Your goal: In the answer, each entry below appears exactly as given, and no picture appears at all.

Items listed in a dataset:
<<<<

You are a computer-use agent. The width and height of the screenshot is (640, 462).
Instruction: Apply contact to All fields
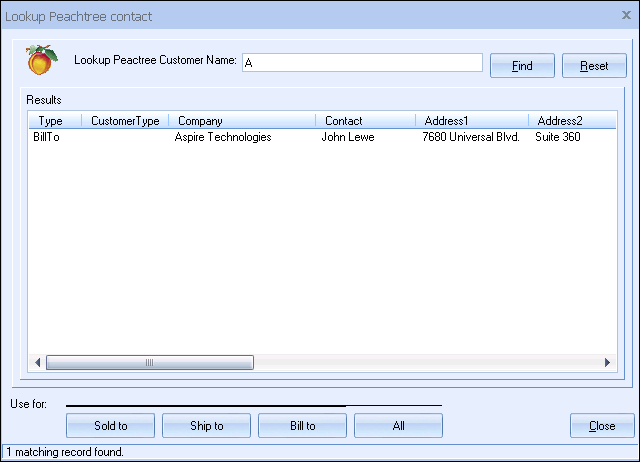(398, 425)
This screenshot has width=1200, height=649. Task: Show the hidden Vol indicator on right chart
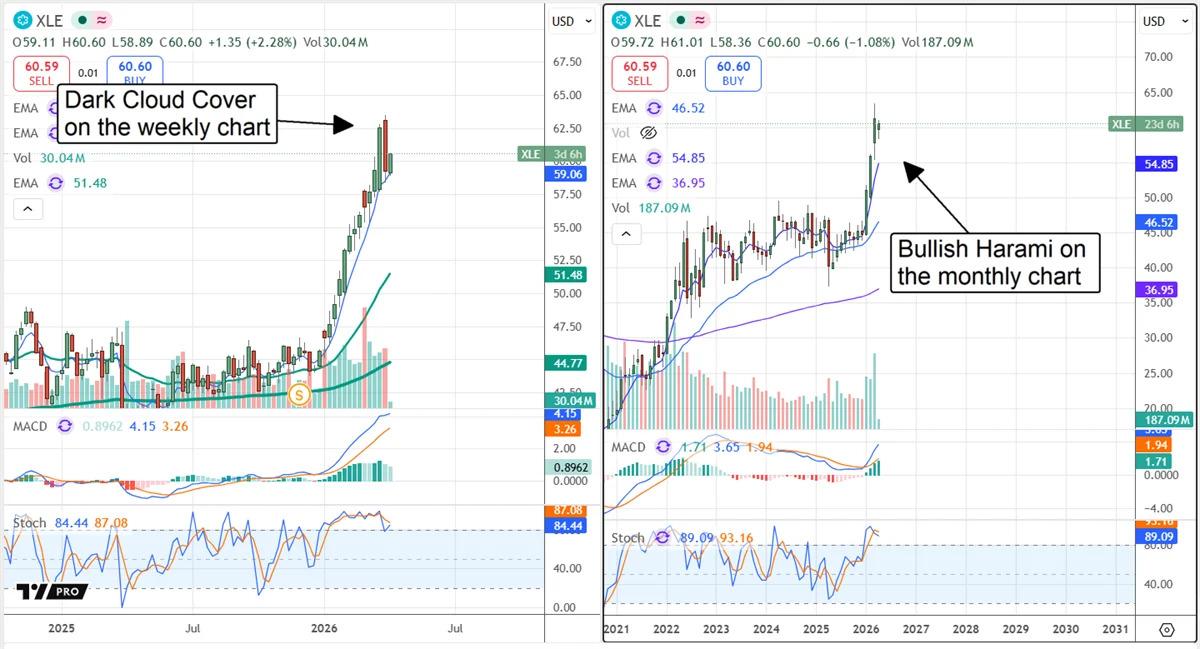tap(648, 133)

>>>>

Result:
You are a computer-use agent. The width and height of the screenshot is (640, 462).
Instruction: Apply contact to All fields
(398, 425)
This screenshot has width=1200, height=649. Task: Show the hidden Vol indicator on right chart
tap(648, 133)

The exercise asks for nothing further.